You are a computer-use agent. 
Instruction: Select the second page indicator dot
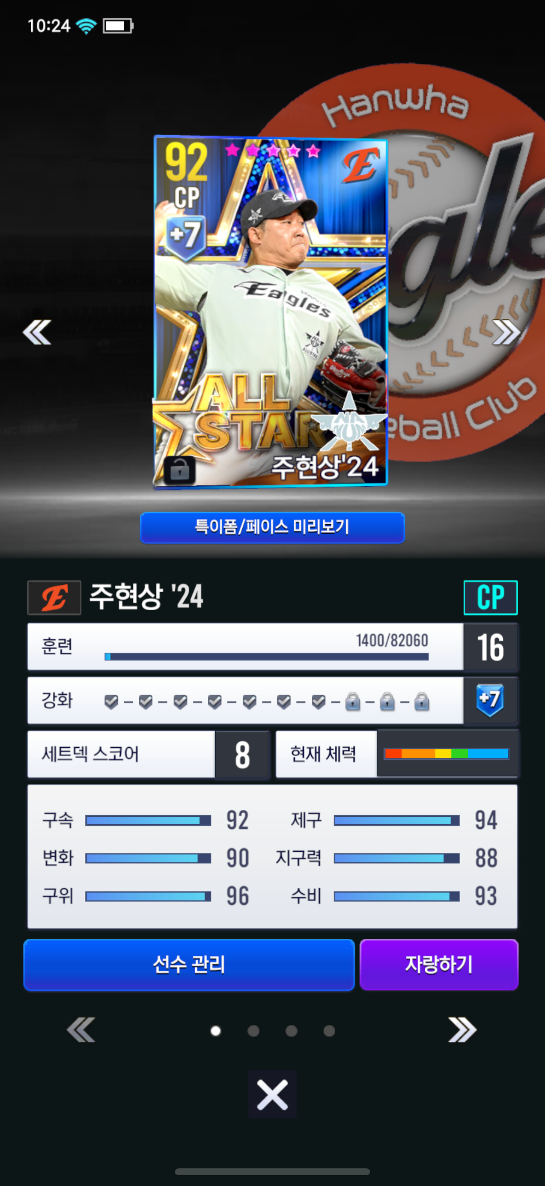point(253,1031)
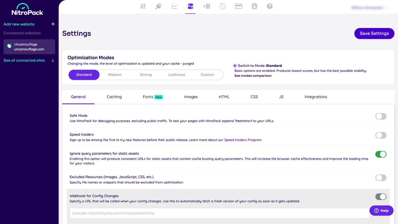Screen dimensions: 398x224
Task: Select the cache history clock icon
Action: pyautogui.click(x=222, y=6)
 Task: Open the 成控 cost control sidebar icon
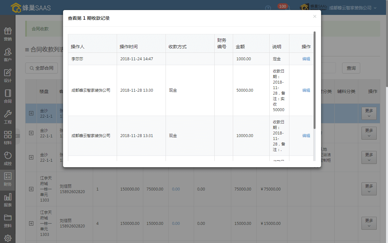pyautogui.click(x=8, y=158)
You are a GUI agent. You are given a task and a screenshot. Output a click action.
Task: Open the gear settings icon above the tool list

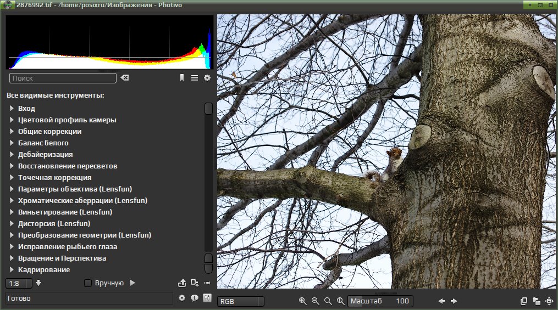point(207,78)
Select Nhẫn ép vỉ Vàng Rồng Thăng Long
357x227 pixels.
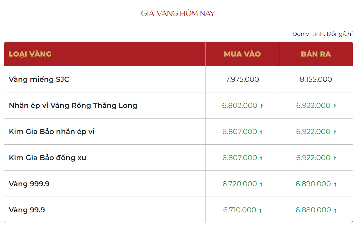click(73, 106)
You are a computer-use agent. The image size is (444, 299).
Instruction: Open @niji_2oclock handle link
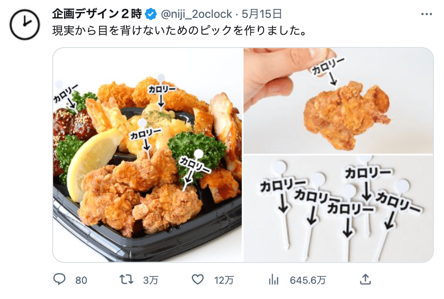197,14
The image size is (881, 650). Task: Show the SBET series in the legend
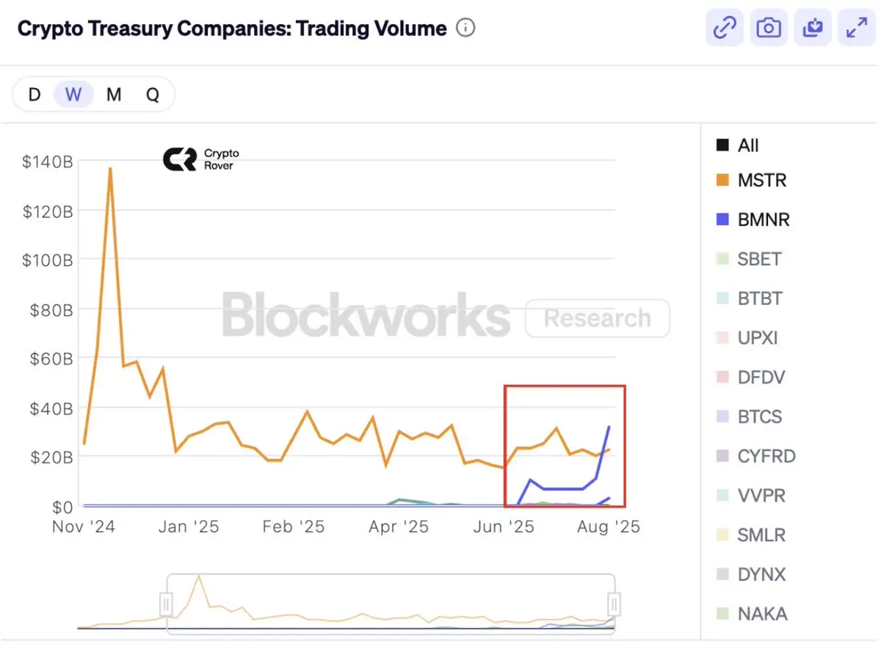[749, 259]
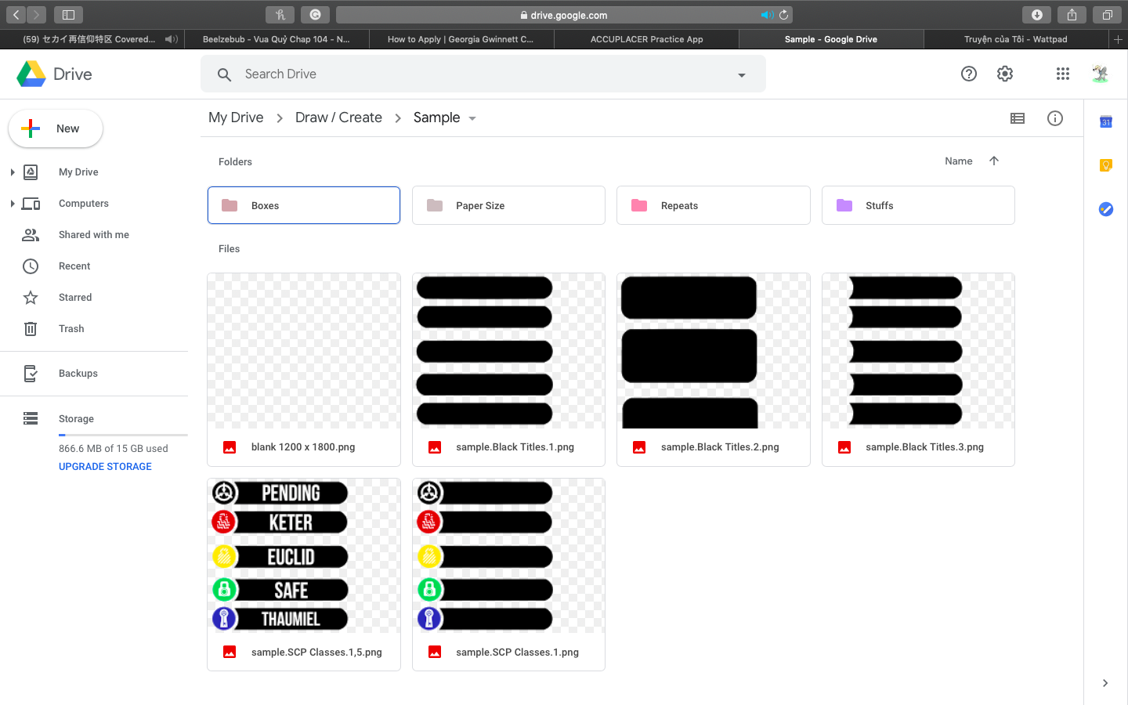Expand the Computers tree arrow

(x=13, y=204)
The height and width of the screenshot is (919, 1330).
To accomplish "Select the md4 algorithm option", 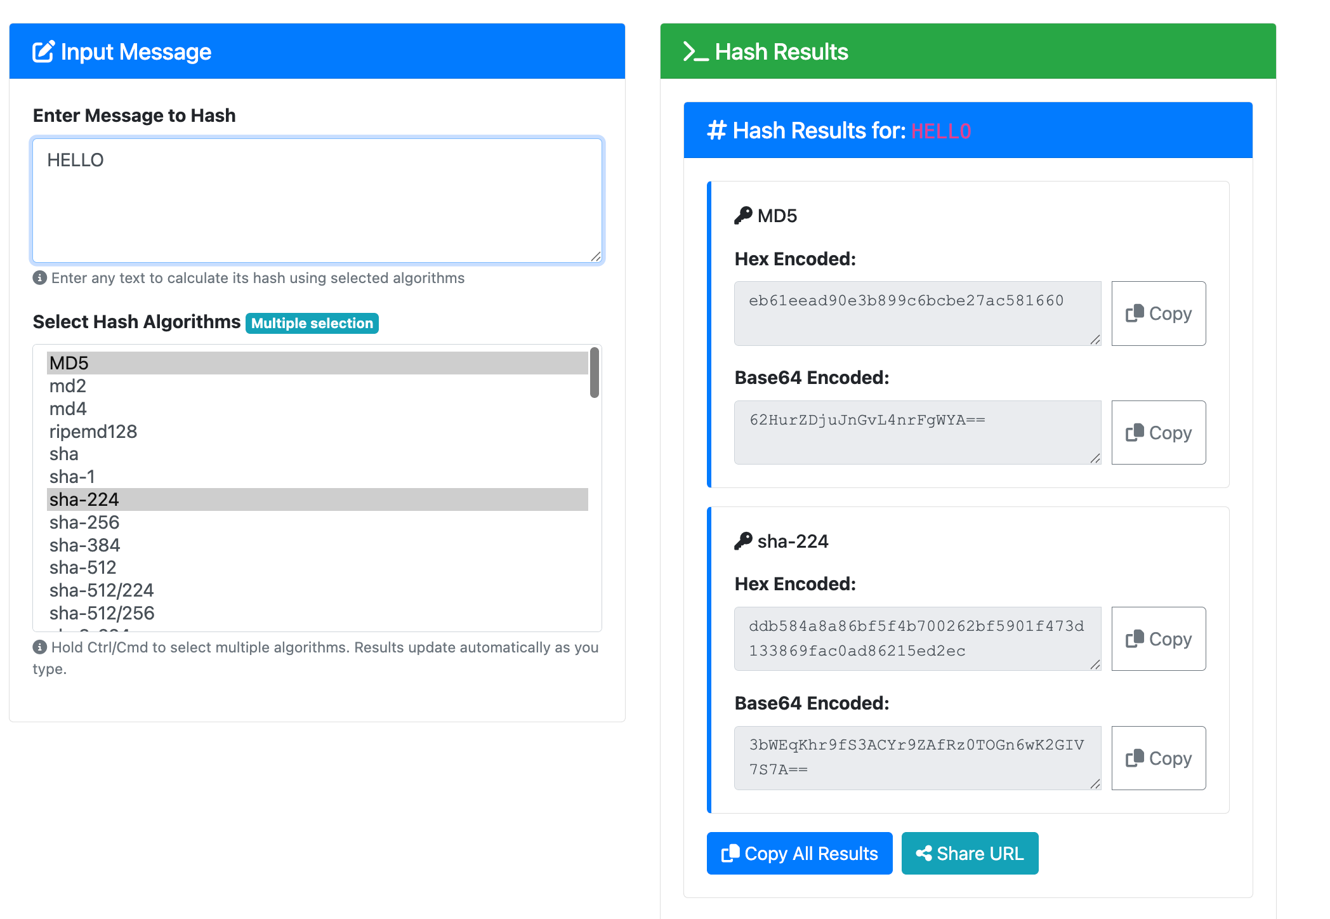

══════════════════════════════

Return the entries verbatim, pictures excluded.

§ **YOUR SOLUTION**
You are a computer-use agent. 
Instruction: Select the second page indicator dot
point(253,1031)
Screen dimensions: 398x224
Task: Select the cache history clock icon
Action: pyautogui.click(x=222, y=6)
 Task: Open the 成控 cost control sidebar icon
pyautogui.click(x=8, y=158)
You are a GUI agent. You are given a task and a screenshot. Output a click action.
Task: Open the gear settings icon above the tool list

point(207,78)
Select Nhẫn ép vỉ Vàng Rồng Thăng Long
357x227 pixels.
click(73, 106)
You are a computer-use agent. The image size is (444, 299).
Instruction: Open @niji_2oclock handle link
197,14
The image size is (881, 650). Task: Show the SBET series in the legend
[749, 259]
Expand the Computers tree arrow

(x=13, y=204)
The height and width of the screenshot is (919, 1330).
To accomplish "Select the md4 algorithm option", 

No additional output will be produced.